When the patient was received in the operating room, in addition to standard ASA monitors, a radial arterial line was placed under local analgesia for closer hemodynamic monitoring. Lidocaine 1 mg/kg was administered as an IV bolus for all the patients prior to induction. The SM received from the pharmacy in prefilled coded syringe was set up to deliver at the volume equivalent of 1.5 mg/kg/h through an infusion pump. The patients were preoxygenated and induced with a bolus of midazolam 2 mg and fentanyl 1.25 µg/kg followed by propofol 1.5 mg/kg and cisatracurium 4 mg. Intubating conditions were established by succinylcholine 1.2 mg IV bolus and the airway was secured with the pre-prepared surface electrode mounted ETT by direct vision laryngoscopy. Anesthesia was maintained with air, oxygen and sevoflurane at the desired minimum alveolar concentration levels titrated to effect. The placement of the electrode plates appropriately in contact with the vocal cords was verified with a Glidescope® after final positioning the patient with the desired neck extension. A bispectral index (BIS) monitor (Model 1 A 2000; Aspect Medical Systems, Newton, MA, USA) was connected to guard against “recall” during lighter planes of anesthesia and a train of four (TOF) monitor (Microstim Plus, Neurotechnology, Houston, TX, USA) was employed to guard against inadvertent neuromuscular blockade (NMB). Hemodynamic fluctuations during surgery were treated with β-blockers and sympathomimetic agents as appropriate. The initial stimulation level was set at 1.5 mA and gradually reduced to 0.5 mA. The lowest strength of the StMC required to elicit a positive signal upon the RLN stimulation was the goal, while the visual confirmation of the RLN was the gold standard for the study.

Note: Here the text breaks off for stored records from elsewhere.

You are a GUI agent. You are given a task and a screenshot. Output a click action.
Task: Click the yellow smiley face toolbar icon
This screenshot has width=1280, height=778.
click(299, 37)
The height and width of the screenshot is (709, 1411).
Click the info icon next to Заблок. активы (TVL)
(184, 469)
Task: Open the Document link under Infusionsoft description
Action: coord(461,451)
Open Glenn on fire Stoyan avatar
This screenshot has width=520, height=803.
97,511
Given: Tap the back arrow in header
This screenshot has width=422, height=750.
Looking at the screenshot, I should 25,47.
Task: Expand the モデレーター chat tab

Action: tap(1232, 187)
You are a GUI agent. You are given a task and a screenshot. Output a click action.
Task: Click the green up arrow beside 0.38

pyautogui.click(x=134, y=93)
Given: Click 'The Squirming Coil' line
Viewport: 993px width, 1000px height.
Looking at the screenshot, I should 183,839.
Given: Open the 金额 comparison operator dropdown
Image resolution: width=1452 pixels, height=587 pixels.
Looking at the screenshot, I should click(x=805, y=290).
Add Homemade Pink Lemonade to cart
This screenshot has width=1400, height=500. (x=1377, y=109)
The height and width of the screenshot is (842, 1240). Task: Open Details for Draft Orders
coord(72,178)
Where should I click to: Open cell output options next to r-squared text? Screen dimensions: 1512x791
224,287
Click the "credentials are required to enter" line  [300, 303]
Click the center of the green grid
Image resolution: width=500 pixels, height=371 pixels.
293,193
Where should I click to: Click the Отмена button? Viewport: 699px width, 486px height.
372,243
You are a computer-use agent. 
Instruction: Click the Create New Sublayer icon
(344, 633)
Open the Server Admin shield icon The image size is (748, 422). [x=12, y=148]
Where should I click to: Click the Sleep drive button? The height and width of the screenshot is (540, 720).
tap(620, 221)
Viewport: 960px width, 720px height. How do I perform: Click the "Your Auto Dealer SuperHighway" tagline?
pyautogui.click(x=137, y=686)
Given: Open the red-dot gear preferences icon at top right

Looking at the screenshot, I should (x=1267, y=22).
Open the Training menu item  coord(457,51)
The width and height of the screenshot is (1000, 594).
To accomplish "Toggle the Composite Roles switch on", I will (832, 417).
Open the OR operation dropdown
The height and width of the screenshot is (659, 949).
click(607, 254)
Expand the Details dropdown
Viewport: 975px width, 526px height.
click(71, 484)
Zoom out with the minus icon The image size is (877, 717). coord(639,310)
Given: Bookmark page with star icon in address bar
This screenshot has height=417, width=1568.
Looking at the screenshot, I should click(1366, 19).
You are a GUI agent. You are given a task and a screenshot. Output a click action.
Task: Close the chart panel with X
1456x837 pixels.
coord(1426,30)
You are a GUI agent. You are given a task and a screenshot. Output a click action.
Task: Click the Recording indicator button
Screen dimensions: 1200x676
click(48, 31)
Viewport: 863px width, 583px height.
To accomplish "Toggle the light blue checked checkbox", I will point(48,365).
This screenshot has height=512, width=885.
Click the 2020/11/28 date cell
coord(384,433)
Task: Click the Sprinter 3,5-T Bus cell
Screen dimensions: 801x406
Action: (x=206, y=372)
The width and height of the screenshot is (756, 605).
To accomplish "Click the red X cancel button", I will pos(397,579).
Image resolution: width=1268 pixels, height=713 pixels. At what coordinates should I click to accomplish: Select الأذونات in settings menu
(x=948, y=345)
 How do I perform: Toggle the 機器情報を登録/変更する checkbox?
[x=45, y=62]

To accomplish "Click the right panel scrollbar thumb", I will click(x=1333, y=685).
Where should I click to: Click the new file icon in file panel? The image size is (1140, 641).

The DAIL at the end of surgery was recorded. Greater than 50% DAIL was considered significant indicator of loss of contact between the electrode sensors and vocal cords. Inability to elicit a signal at 2 mA was considered as equipment/placement failure. Additional doses of fentanyl were administered as needed to sustain basal narcosis. The SM infusion rate was tapered down and discontinued upon extubation.
Meticulous dissection and visual identification of the RLN were the primary focus during surgery (Figs. 1 and and2).2). Mobilizing the thyroid lobe medially until cricothyroid joint is palpable served as the initial starting point for the RLN location. The next step was to define the trachea esophageal groove (TEG) by lateral traction on the paratracheal tissue around the carotid and medial traction on the trachea. Identification of the inferior thyroid artery in the TEG serves as an additional guide to the RLN. Definitive confirmation of the RLN identity was by the IONM stimulation of the nerve resulting in the palpable and visual contraction of the posterior cricoarytenoid muscle. The number of stimuli delivered until confirmatory cricoarytenoid contraction depended upon the level of resident participation. The attending surgeon’s experience predated the IONM by many years, while residents needed frequent reassurances approaching the RLN and the number of IONM stimulations varied accordingly.
Right recurrent laryngeal nerve dissection.
Left recurrent laryngeal nerve dissection.
The patients stayed overnight in the PACU for observation. Their vital signs and study parameters were recorded at appropriate intervals. PACU data were determined and documented by the PACU staff not involved with the study.